[CRITIQUE] Ce Qui Nous Lie, de Cédric Klapisch

Le pitch : Jean a quitté sa famille et sa Bourgogne natale il y a dix ans pour faire le tour du monde. En apprenant la mort imminente de son père, il revient dans la terre de son enfance. Il retrouve sa sœur, Juliette, et son frère, Jérémie. Leur père meurt juste avant le début des vendanges. En l’espace d’un an, au rythme des saisons qui s’enchaînent, ces 3 jeunes adultes vont retrouver ou réinventer leur fraternité, s’épanouissant et mûrissant en même temps que le vin qu’ils fabriquent.

4 ans après Casse-tête Chinois, Cédric Klapisch (L’Auberge Espagnole, Paris, Ma Part du Gâteau…) revient avec un drame familial tendre, où l’âge de la raison frappe en plein fouet une fratrie qui se reconstitue suite au décès de leur père. Sur les traces du retour à la maison de l’aîné de la famille, Ce Qui Nous Lie narre les relations complexes liées au père et à la famille, dans le cadre d’une exploitation vinicole. Klapisch s’éloigne de la ville pour offrir des cadres vastes et laisser mûrir ses personnages, poussant l’allégorie du vin jusque dans le traitement de ses personnages qui se retrouvent brusquement sans repère, inconsciemment ou non.
En effet, malgré l’absence volontaire de ce père décédé, Ce Qui Nous Lie traduit le vide béant dans la vie de ses personnages, de l’aîné qui a fui au bout du monde pour finalement embarquer ses problèmes avec lui, du cadet qui n’arrive pas à s’imposer en tant qu’adulte, jusqu’à la sœur qui manque d’assurance dans un monde masculin.
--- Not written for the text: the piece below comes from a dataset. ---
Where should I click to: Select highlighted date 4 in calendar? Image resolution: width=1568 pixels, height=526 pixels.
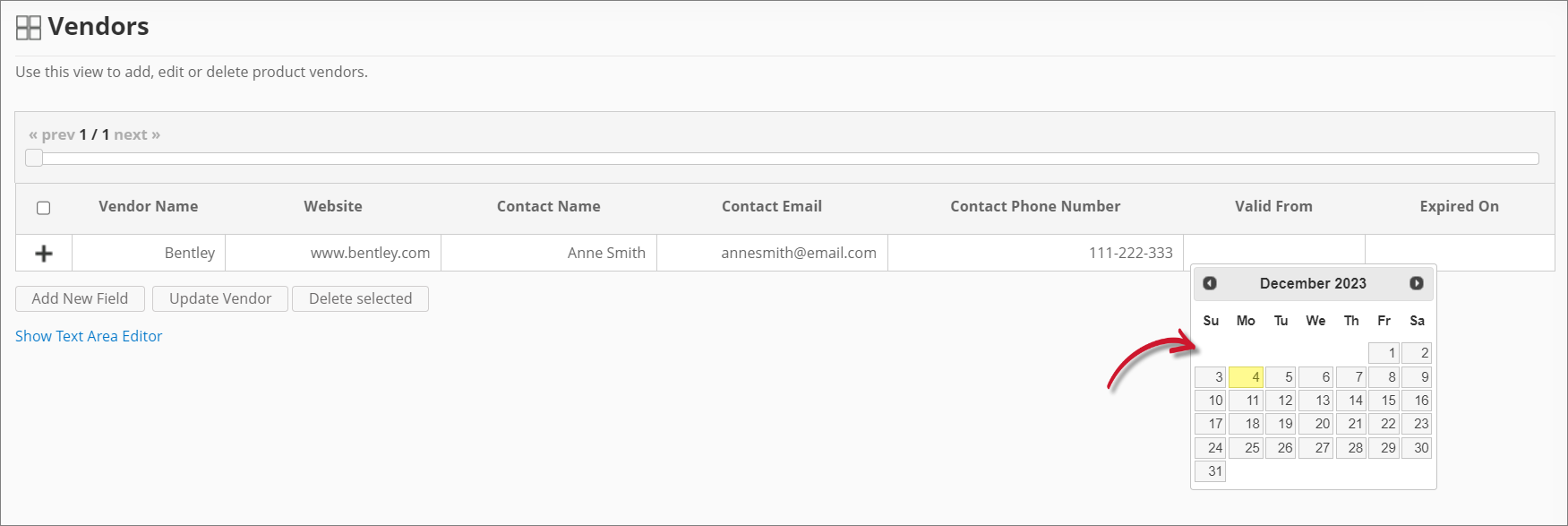click(1246, 377)
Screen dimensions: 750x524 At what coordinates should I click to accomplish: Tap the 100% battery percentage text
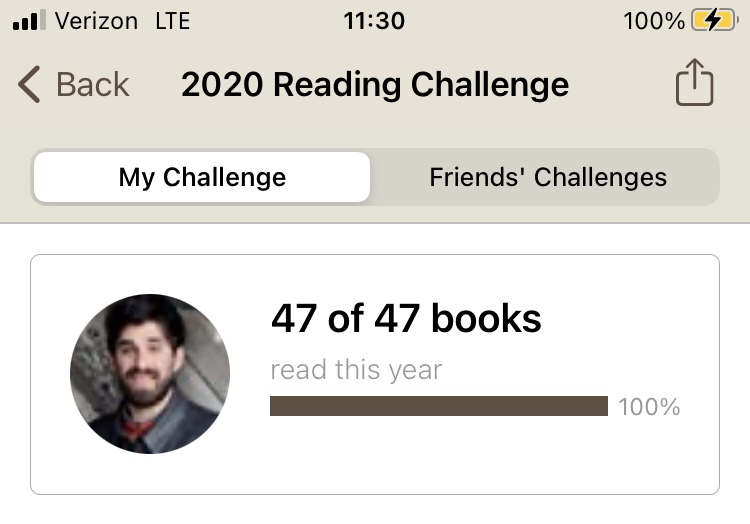pyautogui.click(x=653, y=20)
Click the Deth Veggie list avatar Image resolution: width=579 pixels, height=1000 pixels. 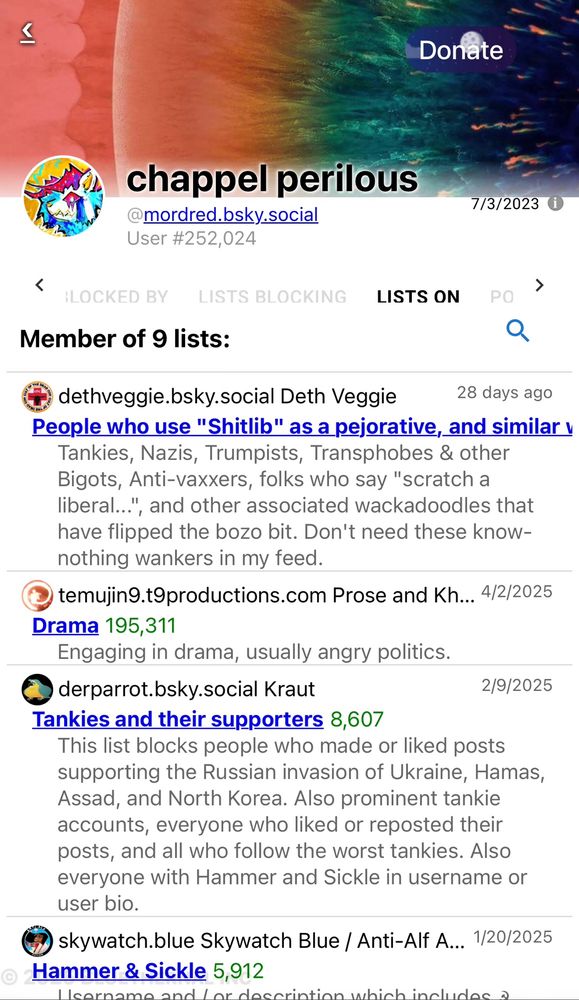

Le film retrace leur évolution en prenant son temps, étalant l’histoire sur une longue période et au gré des questionnements qui émergent quant à leur futur, tandis que les liens érodés par le temps se ressoudent petit à petit.
Cédric Klapisch expose, sans éclat dramatique à l’américaine, une cellule familiale cabossée mais pas briséee, modelé dans l’ombre d’un père omniprésent. Dans une ambiance solaire et doucereuse, Ce Qui Nous Lie panse les blessures entre mélancolie et tendresse, avec des accents d’humour et parfois même de gourmandise à travers le travail de la terre et du raisin.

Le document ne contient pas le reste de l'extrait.